Seja como for, o que se pode afirmar, com absoluta certeza é que, sem as iniciativas de José Marques de Melo, provável e independentemente de sua qualidade, importância e oportunidade, como já escrevi em um artigo, a teoria da folkcomunicação não teria sobrevivido ao tempo. Neste sentido, pode-se e deve-se afirmar, sim, que foi graças a José Marques de Melo, seguido por outros pesquisadores, dentre os quais, hoje em dia, Maria Cristian Gobbi, Marcelo Sabattini, Guilherme Fernandes, Karina Woitowicz, Cristina Schmidt, Betânia Maciel, Itamar Nobre e muitos outros, que a Folkcomunicação sobreviveu enquanto uma teoria que traduz uma importante contribuição brasileira à discussão sobre os processos comunicacionais, e que pode ser amplamente aplicada no estudo de correntes e processos comunicacionais, sempre que ocorrerem diferenças sociais significativas, o que significa, em todas as sociedades: pensemos as comunidades negras dos Estados Unidos; as distâncias entre populações francófonas e anglófonas canadenses; as diferenças entre os povos eslavos na Europa; as relações entre imigrantes e populações nativas de países como Alemanha, França, Itália, hoje em dia , e assim por diante. A teoria da Folkcomunicação é, SM, uma perspectiva muito rica, muito útil e muito efetiva para estudos deste tipo, facilitando a apreensão de fenômenos que se preocupem com marginalizações sociais e suas conseqüências ou ultrapassamentos a partir justamente de processos comunicacionais.

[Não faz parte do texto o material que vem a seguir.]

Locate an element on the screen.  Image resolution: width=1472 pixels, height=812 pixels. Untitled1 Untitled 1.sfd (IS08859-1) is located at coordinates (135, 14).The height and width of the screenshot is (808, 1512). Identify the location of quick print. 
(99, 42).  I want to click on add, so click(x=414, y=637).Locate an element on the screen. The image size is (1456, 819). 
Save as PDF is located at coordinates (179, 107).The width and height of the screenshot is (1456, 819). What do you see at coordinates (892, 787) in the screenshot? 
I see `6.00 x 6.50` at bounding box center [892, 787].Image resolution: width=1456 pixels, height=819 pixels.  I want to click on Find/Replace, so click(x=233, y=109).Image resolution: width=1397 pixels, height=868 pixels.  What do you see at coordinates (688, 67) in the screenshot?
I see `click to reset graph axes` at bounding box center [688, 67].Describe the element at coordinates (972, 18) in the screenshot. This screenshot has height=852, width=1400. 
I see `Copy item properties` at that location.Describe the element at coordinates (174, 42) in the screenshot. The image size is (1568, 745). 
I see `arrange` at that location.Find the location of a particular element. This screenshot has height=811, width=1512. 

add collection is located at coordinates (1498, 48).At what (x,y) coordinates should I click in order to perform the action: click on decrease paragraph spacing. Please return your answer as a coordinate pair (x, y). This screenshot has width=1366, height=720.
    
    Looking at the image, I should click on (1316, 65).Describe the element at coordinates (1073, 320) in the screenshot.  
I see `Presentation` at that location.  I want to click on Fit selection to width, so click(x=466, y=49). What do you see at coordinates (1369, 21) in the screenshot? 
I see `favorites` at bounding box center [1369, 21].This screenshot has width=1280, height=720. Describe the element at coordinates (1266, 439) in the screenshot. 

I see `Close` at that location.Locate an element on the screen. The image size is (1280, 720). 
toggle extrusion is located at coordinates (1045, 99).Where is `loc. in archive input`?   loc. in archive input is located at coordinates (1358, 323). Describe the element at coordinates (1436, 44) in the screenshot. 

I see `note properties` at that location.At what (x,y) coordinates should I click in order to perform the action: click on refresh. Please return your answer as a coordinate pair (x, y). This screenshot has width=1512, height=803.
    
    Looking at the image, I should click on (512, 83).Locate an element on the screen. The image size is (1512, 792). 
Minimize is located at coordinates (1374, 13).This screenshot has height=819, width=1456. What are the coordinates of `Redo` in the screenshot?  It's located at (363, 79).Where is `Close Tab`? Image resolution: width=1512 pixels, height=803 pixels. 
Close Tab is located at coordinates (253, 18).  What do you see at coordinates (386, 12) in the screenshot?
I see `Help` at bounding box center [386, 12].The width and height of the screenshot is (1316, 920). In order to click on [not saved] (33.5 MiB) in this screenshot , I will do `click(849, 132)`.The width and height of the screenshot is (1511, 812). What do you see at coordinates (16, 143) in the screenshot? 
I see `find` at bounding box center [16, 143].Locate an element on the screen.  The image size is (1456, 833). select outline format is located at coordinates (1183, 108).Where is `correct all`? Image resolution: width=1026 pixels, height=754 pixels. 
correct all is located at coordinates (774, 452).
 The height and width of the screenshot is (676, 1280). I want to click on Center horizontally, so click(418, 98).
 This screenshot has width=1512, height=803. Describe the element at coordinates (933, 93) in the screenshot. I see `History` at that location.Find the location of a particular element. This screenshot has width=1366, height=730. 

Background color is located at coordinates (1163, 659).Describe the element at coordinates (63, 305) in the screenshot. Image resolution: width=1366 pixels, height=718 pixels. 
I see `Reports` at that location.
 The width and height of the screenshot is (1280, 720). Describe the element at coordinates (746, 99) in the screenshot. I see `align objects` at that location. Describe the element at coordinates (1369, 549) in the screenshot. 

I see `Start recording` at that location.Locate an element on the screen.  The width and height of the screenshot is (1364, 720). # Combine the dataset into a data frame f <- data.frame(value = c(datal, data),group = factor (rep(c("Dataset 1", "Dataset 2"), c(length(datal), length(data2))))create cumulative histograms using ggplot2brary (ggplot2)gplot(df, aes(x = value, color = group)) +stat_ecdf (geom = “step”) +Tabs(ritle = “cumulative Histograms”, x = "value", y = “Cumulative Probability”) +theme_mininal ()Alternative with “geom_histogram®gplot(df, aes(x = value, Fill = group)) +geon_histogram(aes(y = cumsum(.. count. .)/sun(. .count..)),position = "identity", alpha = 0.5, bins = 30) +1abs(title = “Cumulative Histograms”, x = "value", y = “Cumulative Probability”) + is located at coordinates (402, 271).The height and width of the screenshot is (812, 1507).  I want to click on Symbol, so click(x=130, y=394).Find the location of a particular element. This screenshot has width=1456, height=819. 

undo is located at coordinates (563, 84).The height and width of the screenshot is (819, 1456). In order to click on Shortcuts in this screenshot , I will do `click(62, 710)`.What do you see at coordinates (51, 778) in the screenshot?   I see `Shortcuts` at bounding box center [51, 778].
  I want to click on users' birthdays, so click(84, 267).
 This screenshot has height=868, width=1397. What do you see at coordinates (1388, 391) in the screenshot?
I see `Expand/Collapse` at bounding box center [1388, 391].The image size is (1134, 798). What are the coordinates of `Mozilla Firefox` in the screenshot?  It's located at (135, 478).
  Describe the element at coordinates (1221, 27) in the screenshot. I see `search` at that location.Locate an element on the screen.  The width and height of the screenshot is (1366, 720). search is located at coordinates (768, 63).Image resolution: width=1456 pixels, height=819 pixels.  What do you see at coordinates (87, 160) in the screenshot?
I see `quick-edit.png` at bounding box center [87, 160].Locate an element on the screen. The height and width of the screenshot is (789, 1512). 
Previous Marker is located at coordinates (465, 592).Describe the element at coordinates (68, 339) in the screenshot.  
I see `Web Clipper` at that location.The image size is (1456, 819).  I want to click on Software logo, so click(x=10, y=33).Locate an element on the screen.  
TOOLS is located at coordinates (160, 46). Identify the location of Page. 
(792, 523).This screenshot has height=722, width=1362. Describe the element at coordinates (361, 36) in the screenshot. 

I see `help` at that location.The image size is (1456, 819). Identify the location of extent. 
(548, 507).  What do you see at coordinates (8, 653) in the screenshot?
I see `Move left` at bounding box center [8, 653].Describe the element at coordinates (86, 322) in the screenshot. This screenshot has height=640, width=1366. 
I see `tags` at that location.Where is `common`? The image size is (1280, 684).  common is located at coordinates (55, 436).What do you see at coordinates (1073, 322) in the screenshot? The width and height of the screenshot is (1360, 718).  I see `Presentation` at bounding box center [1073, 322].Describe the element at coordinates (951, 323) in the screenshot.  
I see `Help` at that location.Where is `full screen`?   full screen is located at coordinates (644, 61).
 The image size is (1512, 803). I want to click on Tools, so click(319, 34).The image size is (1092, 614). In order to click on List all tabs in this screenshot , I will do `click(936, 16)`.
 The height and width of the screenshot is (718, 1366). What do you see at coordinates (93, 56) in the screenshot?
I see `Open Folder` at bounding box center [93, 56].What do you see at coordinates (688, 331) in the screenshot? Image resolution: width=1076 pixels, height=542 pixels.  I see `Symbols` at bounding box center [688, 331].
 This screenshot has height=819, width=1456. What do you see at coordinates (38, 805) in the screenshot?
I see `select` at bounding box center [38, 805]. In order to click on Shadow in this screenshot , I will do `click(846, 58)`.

Por fim, registre-se que o próprio José Marques de Melo é a perfeita ilustração da teoria beltraniana da liderança folkcomunicacional. Melo foi formado no círculo formal universitário da cultura de massa, mas seja graças às suas origens alagoanas, quer por sua ação enquanto professor e pesquisador, vinculando-se desde cedo à perspectiva teórica de seu mestre e amigo, foi suficientemente sensível para tornar-se esta liderança a que se referia Luiz Beltrão, convivendo com naturalidade com os círculos mais populares e, ao mesmo tempo, com as instâncias formais da universidade, aproximando ambas as instâncias e enriquecendo-as, alternativamente.